A preventable tragedy

Published 12:08 am Saturday, November 12, 2011

It was a tragic series of events that unfolded at Penn State University this past week.

First and foremost, it was tragic for the eight or nine young boys who were allegedly sexually abused by former defensive coordinator Jerry Sandusky over a 15-year span. Sandusky met the boys through his The Second Mile program.

According to its website, The Second Mile was founded in 1977 as “a statewide non-profit organization for children who need additional support and who would benefit from positive human contact.”

It was especially tragic because several people witnessed the locker room assaults, others were aware of the assaults, but no one had the courage to stop the assaults. That speaks volumes to the character of these people.

It was also tragic for Joe Paterno. Throughout his 45-year career as head football coach for the Nittany Lions, Paterno had become an icon as a coach who operated by the book, instilling character in the young men who played for him.

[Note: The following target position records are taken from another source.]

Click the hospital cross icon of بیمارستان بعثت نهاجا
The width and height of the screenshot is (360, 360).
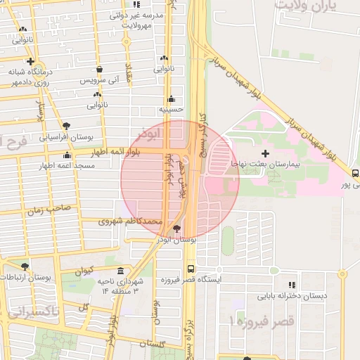pyautogui.click(x=265, y=153)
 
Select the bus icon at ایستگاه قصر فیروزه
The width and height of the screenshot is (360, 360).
pyautogui.click(x=191, y=269)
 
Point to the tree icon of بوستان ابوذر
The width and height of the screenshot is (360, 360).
pyautogui.click(x=176, y=229)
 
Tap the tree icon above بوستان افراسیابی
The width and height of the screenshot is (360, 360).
pyautogui.click(x=66, y=126)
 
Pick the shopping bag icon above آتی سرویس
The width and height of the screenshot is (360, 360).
pyautogui.click(x=99, y=70)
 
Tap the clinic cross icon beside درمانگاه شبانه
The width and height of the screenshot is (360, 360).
pyautogui.click(x=30, y=61)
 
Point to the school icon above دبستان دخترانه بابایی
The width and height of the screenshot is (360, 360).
pyautogui.click(x=291, y=285)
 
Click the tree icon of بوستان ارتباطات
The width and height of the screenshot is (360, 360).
pyautogui.click(x=25, y=266)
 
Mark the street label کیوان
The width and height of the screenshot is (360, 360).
pyautogui.click(x=84, y=271)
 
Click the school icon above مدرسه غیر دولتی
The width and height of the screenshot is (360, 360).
pyautogui.click(x=136, y=4)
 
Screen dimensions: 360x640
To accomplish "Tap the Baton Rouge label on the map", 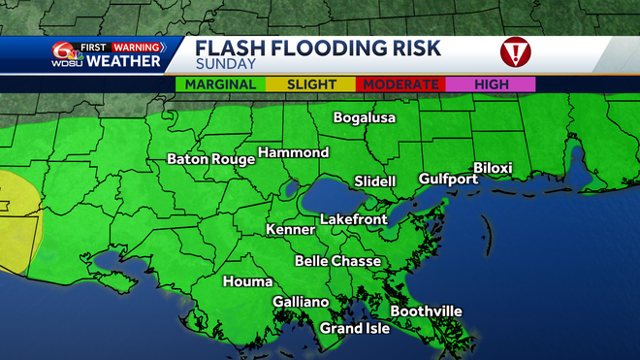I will point(210,158).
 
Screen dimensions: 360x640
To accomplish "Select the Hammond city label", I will point(295,152).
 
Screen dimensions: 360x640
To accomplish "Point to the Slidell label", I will point(374,181).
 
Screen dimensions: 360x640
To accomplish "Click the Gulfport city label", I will point(447,179).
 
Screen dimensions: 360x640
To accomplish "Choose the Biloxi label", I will point(493,168).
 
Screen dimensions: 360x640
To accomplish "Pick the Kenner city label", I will point(291,230).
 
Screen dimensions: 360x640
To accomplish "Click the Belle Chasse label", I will point(337,261).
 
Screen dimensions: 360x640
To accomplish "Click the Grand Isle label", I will point(355,328).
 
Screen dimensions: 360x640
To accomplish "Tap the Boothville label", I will point(426,311).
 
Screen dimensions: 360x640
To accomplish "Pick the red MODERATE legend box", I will point(400,84).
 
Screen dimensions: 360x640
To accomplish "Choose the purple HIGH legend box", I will point(492,84).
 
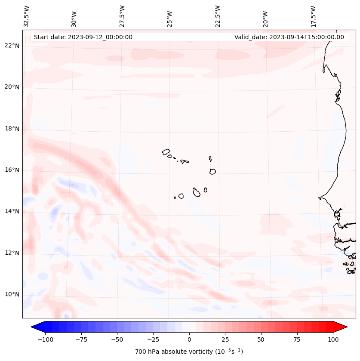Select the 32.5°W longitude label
27,16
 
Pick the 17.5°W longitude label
313,16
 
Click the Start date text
83,37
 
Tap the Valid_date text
289,37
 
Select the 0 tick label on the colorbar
189,339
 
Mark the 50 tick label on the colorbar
261,339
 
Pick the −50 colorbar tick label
116,339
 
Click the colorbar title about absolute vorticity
189,352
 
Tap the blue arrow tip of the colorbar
34,327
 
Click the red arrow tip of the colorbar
345,327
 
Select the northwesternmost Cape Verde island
166,151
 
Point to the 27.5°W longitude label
122,16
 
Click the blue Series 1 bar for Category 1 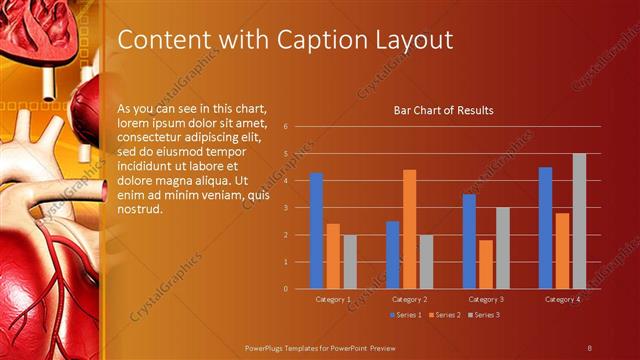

That icon will be forever tarnished by the fact Paterno knew what Sandusky had done and did not raise the red flag high enough to bring it to a halt.

When graduate assistant Mike McQueary witnessed Sandusky sodomizing a boy in the locker room showers in March 2002, he did not call the police or attempt to stop it. Instead, he talked to his father and then Paterno, who notified Athletic Director Tim Curley.

What action did Curley and the administration take to prevent future assaults? They took Sandusky’s locker room keys and reported the incident to The Second Mile.

The problem for Penn State is the same as it was for the Catholic Church and the Boys Scouts of America. The crime is compounded by the cover-up. The people (there were others) who knew had an obligation to stop the crime and report it to police. Their failure is inexcusable.

It was fitting for the PSU Board of Trustees to remove Paterno and university President Graham Spanier. Anyone else who failed in his or her obligation deserves the same fate.